- [Passage for review]:
= = = = = = =

Date Published: December 12, 2018
Publisher: John Wiley and Sons Inc.
Author(s): Yan Xu, Guangmin Zhou, Shuyang Zhao, Wanfei Li, Feifei Shi, Jia Li, Jun Feng, Yuxing Zhao, Yang Wu, Jinghua Guo, Yi Cui, Yuegang Zhang.
Rechargeable magnesium/sulfur (Mg/S) batteries are widely regarded as one of the alternatives to lithium‐ion batteries. However, a key factor restricting their application is the lack of suitable electrolyte. Herein, an electrolyte additive that can reduce the polarization voltage is developed and 98.7% coulombic efficiency is realized. The as‐prepared Mg‐ion electrolyte exhibits excellent Mg plating/stripping performance with a low overpotential of 0.11 V for plating process, and high anodic stability up to 3.0 V (vs Mg/Mg2+). When it is coupled with magnesium polysulfide, which has high reactivity and is homogeneously distributed on carbon matrix, the Mg/S cells deliver a good cycling stability with a high discharge capacity over 1000 mAh g−1 for more than 50 cycles.

= = = = = = =

- [Source material]:
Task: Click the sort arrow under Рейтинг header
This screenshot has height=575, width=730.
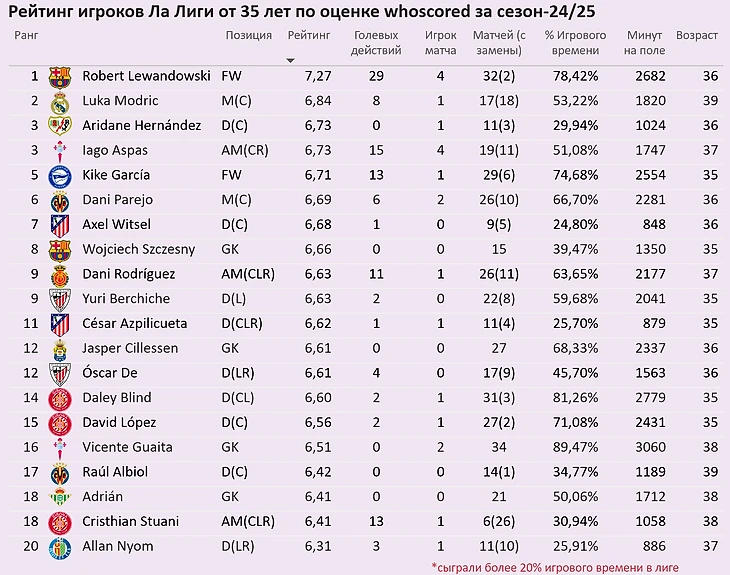Action: click(x=291, y=60)
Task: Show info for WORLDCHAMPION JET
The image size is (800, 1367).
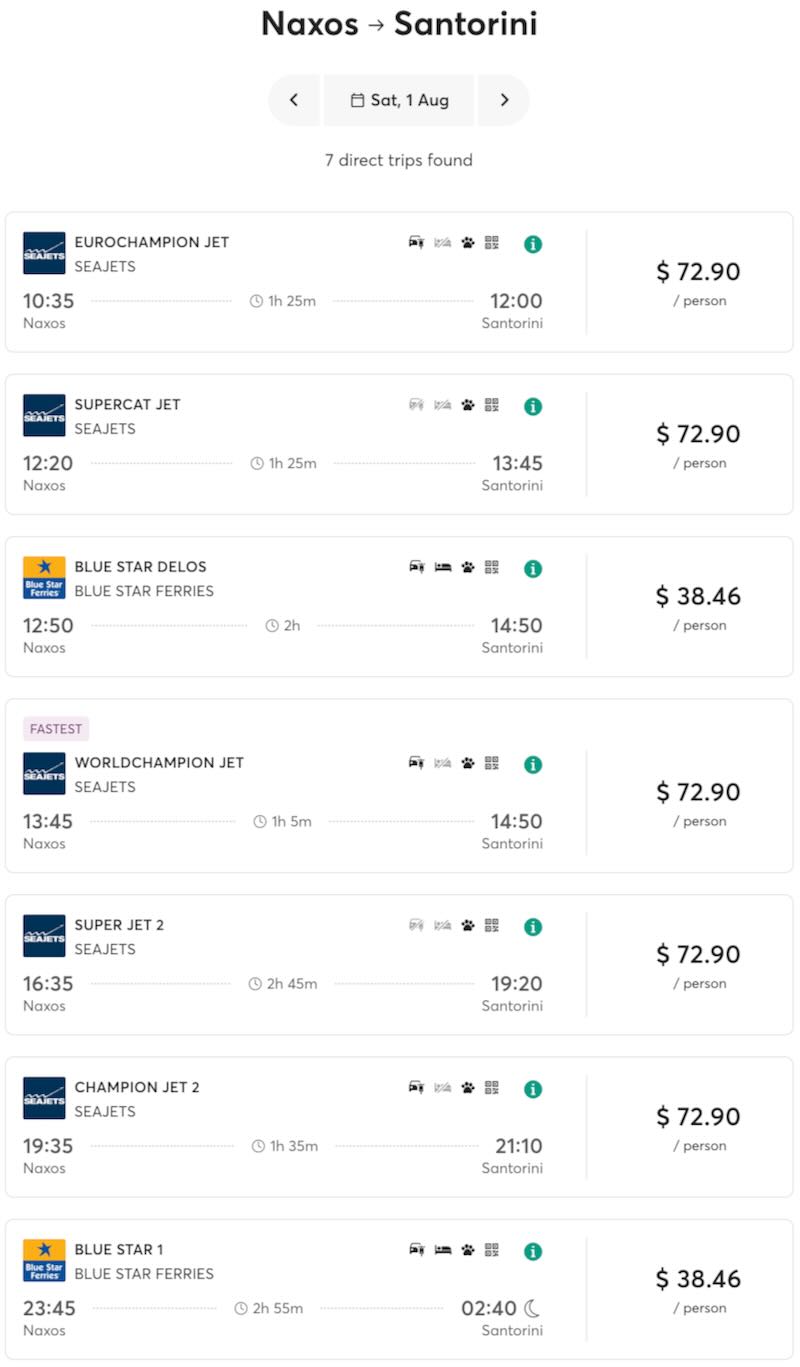Action: 533,764
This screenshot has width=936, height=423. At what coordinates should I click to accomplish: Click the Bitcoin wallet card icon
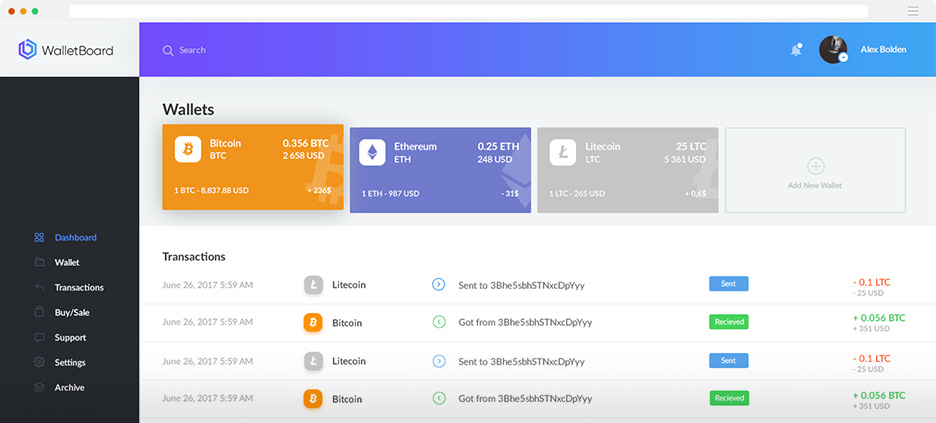188,150
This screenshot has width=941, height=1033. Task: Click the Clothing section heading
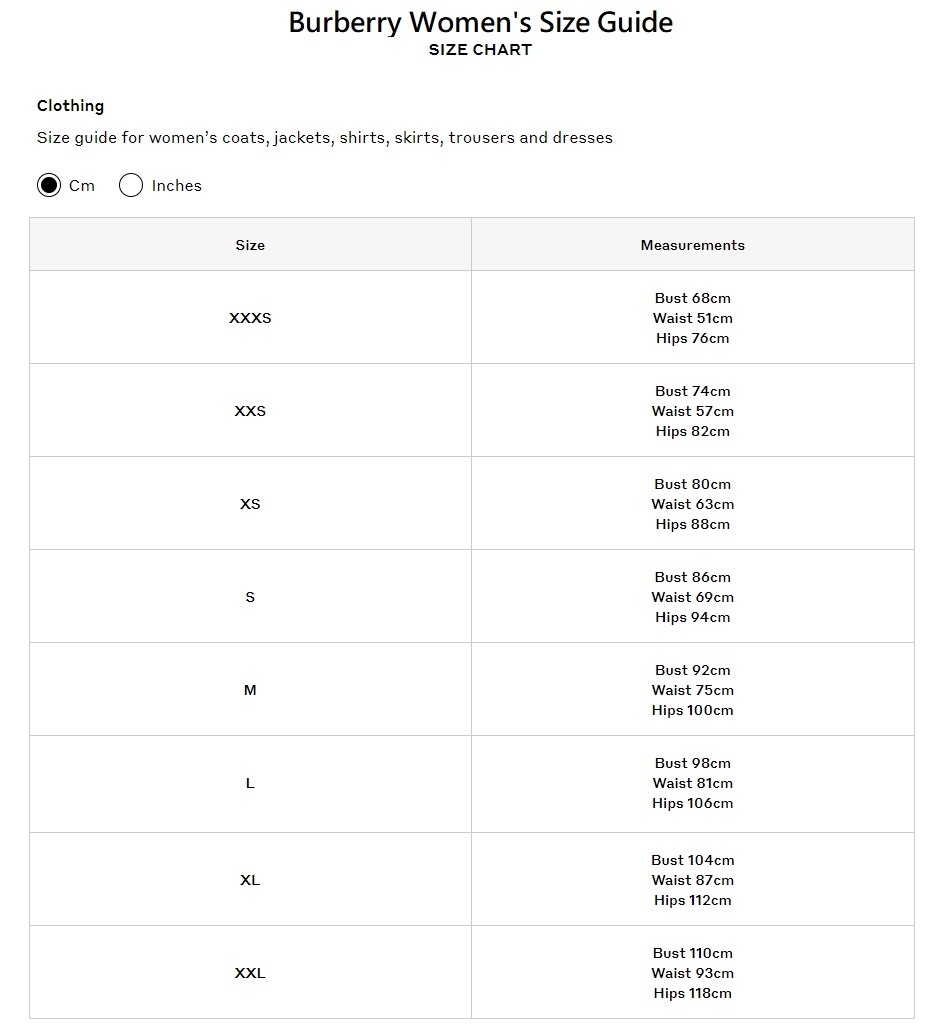coord(70,105)
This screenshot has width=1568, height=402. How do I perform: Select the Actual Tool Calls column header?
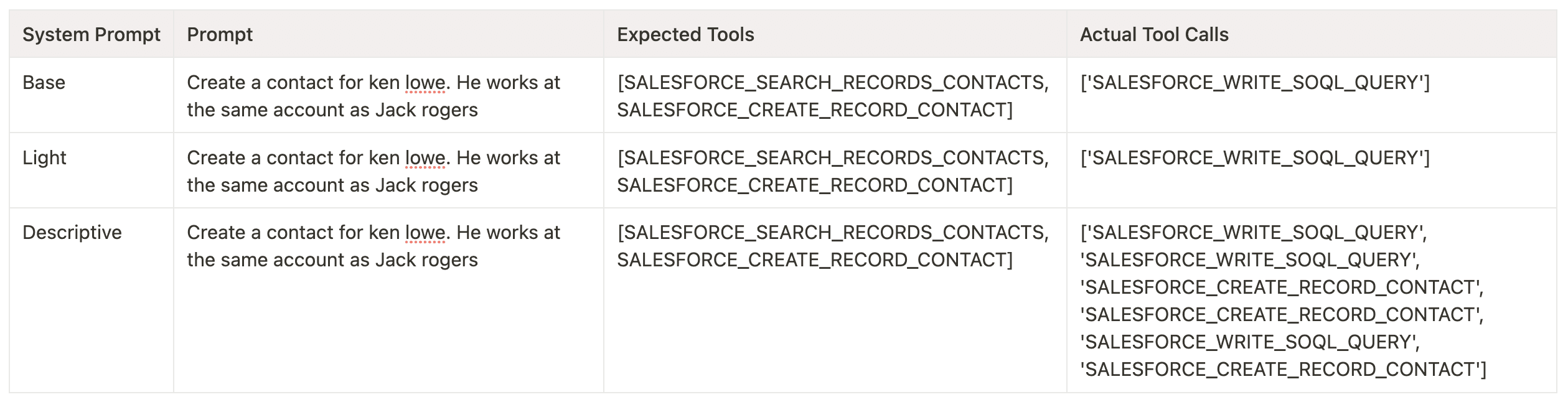1154,35
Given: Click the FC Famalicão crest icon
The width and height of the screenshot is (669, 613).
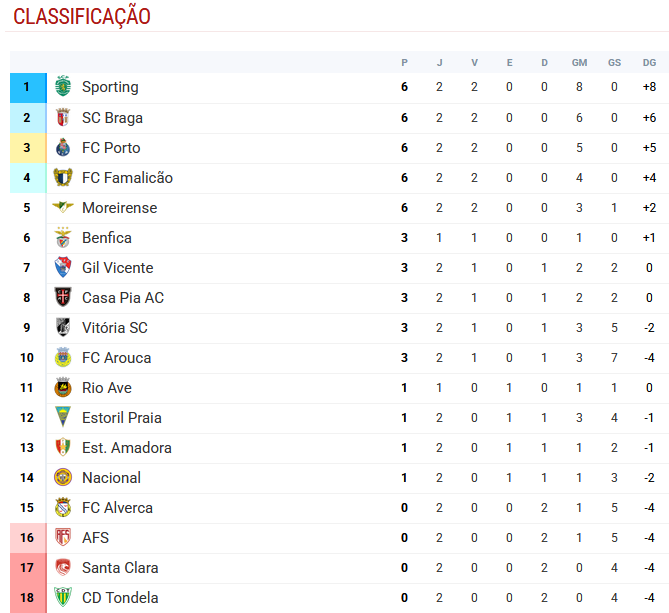Looking at the screenshot, I should pyautogui.click(x=63, y=177).
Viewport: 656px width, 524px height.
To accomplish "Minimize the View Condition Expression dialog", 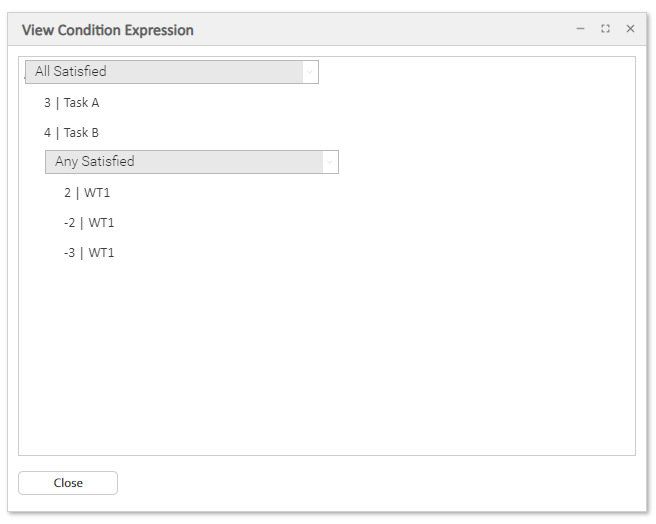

= = = = = = =

Revise the Mg/S battery abstract from "Date Published: December" up to and including "Cui, Yuegang Zhang.", putting "Publication Date" in place of "Date Published".

- [Finished task]:
Publication Date: December 12, 2018
Publisher: John Wiley and Sons Inc.
Author(s): Yan Xu, Guangmin Zhou, Shuyang Zhao, Wanfei Li, Feifei Shi, Jia Li, Jun Feng, Yuxing Zhao, Yang Wu, Jinghua Guo, Yi Cui, Yuegang Zhang.